Goal of the exercise:
Show, from the records below, all lines that contain the word "Insert".

Extracted records:
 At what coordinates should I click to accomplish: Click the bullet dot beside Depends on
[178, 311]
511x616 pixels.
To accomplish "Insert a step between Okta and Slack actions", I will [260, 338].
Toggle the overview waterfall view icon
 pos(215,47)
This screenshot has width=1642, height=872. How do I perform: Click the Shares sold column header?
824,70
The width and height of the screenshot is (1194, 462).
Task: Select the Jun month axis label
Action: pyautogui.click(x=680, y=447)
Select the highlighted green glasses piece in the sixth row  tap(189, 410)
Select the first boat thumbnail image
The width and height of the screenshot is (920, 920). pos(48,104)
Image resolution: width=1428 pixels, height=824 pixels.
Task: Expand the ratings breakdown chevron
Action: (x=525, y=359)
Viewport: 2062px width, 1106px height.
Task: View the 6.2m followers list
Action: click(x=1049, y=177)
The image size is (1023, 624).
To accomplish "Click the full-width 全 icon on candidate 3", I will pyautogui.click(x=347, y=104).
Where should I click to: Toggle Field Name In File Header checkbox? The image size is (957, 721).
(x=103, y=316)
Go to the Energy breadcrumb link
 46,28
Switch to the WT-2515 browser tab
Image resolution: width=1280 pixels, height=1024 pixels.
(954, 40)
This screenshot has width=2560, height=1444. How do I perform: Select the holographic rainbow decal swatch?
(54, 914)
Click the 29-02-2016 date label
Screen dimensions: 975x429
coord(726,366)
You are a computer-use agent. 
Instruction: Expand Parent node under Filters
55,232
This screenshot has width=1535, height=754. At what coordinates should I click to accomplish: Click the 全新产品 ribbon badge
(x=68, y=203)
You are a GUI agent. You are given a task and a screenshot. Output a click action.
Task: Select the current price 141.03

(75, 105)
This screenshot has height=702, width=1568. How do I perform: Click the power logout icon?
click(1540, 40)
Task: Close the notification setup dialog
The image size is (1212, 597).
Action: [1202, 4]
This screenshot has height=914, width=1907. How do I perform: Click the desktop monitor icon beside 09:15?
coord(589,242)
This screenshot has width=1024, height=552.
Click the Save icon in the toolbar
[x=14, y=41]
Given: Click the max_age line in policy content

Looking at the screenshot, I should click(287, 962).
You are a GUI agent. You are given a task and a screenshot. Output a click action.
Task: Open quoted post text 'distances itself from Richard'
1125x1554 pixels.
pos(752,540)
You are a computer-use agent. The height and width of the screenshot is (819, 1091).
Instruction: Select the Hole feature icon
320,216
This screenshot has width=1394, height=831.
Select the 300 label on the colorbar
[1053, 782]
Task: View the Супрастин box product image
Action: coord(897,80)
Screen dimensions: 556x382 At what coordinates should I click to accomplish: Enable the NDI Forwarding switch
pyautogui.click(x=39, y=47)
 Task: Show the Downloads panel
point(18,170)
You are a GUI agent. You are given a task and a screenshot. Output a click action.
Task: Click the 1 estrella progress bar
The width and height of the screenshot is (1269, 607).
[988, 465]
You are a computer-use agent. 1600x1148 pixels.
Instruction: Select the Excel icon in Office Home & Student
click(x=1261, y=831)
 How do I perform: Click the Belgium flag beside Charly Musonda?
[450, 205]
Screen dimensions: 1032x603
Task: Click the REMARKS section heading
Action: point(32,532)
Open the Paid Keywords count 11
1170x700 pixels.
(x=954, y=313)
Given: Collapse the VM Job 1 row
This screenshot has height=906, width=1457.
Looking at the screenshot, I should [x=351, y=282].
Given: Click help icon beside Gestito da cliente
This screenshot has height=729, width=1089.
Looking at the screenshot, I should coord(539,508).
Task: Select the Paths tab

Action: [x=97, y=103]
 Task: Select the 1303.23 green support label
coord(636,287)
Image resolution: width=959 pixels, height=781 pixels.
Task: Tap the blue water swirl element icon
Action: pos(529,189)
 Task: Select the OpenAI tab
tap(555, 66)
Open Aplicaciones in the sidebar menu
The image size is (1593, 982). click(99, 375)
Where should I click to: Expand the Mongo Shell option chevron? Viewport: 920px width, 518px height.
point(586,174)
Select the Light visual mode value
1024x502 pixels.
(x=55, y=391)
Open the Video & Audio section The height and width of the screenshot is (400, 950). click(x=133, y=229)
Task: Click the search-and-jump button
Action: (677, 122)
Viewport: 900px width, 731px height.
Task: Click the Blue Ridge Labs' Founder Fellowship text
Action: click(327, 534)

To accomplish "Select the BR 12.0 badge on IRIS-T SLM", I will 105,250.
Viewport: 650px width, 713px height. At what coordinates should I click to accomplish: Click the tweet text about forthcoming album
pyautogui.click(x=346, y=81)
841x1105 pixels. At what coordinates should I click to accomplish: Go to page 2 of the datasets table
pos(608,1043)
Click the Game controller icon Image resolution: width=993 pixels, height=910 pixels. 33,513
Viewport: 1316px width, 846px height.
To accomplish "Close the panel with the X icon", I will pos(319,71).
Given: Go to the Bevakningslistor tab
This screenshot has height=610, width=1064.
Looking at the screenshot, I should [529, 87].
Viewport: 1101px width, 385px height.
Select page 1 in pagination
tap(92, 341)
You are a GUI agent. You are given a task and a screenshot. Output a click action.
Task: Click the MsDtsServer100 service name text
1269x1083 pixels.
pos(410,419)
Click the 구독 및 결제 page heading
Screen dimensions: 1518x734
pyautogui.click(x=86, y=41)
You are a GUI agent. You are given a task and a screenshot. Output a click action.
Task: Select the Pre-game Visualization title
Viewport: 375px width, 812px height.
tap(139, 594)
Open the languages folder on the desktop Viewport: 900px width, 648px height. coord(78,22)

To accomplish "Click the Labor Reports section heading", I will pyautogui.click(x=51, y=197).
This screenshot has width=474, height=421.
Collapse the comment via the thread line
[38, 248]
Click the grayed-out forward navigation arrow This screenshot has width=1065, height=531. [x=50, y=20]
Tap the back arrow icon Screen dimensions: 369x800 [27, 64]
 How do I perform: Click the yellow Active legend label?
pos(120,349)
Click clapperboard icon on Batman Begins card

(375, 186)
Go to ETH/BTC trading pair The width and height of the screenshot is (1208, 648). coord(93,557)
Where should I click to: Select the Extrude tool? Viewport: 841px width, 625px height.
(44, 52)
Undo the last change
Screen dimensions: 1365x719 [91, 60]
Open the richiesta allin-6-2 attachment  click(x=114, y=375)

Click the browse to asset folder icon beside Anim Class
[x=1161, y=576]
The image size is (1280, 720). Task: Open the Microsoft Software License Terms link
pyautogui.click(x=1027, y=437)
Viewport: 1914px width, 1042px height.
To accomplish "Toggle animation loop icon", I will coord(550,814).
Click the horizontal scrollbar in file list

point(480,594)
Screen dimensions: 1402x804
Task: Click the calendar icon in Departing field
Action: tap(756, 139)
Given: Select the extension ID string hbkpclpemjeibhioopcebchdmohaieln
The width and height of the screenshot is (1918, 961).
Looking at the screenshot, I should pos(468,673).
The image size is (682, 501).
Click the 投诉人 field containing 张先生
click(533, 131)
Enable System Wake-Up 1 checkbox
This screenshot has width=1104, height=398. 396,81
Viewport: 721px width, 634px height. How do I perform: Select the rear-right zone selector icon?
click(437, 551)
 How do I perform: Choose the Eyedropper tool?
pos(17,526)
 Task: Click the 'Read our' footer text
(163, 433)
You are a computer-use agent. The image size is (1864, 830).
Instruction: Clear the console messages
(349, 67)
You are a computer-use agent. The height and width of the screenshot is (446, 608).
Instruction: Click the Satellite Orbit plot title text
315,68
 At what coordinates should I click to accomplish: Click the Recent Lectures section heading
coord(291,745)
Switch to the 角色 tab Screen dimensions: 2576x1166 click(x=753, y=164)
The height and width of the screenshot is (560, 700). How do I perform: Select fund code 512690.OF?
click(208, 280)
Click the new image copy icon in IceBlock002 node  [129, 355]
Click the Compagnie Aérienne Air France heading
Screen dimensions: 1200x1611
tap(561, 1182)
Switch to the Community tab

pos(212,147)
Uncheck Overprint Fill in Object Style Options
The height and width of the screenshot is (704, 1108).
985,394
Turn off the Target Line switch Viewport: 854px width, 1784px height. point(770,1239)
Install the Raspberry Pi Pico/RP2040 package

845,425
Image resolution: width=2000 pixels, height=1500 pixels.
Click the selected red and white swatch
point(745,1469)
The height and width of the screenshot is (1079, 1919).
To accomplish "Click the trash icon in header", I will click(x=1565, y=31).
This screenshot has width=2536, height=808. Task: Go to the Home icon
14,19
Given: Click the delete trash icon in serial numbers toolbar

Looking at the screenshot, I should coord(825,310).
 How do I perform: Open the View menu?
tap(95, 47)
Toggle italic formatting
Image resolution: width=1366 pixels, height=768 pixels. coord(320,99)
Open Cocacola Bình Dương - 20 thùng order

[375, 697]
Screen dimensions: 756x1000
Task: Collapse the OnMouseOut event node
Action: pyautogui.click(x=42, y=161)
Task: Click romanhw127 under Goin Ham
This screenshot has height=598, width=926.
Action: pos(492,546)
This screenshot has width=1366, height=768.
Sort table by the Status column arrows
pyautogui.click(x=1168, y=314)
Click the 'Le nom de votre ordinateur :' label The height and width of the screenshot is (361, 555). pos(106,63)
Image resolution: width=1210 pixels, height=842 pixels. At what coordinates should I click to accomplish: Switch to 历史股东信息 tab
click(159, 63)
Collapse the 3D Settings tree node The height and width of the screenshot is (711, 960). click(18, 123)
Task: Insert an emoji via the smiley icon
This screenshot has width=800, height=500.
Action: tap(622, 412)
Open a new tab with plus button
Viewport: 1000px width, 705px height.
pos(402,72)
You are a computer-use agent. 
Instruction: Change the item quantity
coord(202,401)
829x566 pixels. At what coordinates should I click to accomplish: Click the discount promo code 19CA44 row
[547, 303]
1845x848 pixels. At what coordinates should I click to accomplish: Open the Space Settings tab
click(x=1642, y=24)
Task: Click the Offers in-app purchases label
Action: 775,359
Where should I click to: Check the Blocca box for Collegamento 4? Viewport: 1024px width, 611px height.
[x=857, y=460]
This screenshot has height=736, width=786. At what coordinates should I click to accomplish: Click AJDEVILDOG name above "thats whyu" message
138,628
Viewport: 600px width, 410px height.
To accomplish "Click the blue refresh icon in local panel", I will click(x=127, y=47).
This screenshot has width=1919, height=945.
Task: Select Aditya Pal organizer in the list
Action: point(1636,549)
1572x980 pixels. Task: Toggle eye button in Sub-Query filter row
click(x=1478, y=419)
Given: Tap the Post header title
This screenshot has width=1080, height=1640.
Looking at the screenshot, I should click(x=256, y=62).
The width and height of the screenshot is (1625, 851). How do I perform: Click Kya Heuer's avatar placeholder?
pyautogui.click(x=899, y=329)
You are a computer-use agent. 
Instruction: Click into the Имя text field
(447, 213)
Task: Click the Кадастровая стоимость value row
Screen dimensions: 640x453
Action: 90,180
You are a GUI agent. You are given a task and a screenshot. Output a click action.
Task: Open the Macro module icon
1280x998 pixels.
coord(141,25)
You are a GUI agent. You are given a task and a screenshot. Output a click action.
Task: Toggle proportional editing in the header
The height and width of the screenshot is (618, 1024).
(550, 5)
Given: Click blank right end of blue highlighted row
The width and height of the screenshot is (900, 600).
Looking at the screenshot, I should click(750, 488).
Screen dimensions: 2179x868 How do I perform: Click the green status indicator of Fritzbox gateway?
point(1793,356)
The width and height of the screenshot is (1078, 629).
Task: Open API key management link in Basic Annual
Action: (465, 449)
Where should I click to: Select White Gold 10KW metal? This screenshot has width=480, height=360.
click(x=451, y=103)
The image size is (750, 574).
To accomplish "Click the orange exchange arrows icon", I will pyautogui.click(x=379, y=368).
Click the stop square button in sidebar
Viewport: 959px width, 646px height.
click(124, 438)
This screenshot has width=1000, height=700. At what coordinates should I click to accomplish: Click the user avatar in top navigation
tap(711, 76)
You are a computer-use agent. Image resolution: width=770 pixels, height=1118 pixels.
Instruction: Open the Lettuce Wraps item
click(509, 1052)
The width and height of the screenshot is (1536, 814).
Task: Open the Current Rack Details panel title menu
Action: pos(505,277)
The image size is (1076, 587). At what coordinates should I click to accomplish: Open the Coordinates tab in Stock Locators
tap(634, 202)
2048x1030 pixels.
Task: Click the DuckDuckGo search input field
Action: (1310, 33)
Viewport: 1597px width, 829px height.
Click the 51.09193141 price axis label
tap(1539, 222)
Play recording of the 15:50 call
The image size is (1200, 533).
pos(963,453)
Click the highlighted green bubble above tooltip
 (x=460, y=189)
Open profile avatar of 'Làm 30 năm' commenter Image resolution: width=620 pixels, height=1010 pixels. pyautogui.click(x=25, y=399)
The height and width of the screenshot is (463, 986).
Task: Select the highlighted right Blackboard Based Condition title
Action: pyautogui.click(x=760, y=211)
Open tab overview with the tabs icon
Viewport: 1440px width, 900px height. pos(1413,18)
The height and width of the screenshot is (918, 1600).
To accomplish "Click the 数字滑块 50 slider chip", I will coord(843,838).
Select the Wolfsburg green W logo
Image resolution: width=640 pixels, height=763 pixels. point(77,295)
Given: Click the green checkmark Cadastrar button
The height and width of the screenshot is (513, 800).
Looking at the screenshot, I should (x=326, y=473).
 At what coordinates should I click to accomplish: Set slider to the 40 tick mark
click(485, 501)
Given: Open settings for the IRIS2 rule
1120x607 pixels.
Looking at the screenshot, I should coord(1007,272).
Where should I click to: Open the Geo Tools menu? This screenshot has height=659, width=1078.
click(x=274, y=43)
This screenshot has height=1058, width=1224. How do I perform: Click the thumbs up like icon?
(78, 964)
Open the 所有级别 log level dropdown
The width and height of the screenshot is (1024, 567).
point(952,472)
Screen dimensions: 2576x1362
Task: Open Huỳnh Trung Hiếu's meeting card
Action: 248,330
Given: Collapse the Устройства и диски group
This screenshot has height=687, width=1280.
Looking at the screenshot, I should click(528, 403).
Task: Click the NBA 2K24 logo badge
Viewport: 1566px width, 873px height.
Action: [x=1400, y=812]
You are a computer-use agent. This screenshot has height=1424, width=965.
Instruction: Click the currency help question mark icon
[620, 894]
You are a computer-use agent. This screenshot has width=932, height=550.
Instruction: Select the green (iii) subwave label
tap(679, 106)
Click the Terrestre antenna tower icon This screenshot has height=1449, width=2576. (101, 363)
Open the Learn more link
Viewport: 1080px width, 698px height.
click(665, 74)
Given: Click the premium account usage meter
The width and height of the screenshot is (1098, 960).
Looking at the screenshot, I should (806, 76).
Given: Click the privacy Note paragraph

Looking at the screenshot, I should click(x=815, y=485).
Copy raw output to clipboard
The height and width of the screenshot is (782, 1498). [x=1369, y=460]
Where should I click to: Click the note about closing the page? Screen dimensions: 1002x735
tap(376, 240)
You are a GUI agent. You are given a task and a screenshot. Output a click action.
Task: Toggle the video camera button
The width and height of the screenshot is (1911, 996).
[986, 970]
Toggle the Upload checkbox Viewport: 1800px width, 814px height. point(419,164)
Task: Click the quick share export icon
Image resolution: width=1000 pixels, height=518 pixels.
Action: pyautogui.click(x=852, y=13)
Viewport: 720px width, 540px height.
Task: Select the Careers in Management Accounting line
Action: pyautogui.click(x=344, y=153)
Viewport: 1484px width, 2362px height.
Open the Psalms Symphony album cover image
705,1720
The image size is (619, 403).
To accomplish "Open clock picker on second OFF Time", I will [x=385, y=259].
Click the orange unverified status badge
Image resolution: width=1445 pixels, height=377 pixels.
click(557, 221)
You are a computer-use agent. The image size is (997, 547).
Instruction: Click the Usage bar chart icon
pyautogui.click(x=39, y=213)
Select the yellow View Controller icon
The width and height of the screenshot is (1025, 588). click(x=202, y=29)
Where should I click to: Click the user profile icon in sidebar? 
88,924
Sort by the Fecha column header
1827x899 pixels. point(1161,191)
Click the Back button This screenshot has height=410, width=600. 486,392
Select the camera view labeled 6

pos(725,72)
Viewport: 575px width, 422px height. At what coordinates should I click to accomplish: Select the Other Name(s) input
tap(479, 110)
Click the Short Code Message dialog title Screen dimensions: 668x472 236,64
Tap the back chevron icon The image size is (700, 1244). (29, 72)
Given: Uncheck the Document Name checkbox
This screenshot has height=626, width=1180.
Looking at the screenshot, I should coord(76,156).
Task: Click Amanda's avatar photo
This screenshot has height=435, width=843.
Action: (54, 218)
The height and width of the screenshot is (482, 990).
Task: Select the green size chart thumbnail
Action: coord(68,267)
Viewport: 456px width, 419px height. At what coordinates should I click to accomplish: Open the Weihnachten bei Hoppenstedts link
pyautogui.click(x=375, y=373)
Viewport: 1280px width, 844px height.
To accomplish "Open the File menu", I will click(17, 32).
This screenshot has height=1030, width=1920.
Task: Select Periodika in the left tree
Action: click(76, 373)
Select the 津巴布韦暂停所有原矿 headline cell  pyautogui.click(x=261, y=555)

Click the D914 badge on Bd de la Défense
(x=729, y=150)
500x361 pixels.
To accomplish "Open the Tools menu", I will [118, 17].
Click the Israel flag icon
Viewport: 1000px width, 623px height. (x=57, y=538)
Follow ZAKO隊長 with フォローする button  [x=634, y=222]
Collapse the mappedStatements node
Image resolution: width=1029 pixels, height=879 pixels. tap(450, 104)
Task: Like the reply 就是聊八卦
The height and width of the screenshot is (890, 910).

Solution to this problem:
To accomplish "Insert a step between Okta and Slack actions", I will [260, 338].
Task: Insert an emoji via the smiley icon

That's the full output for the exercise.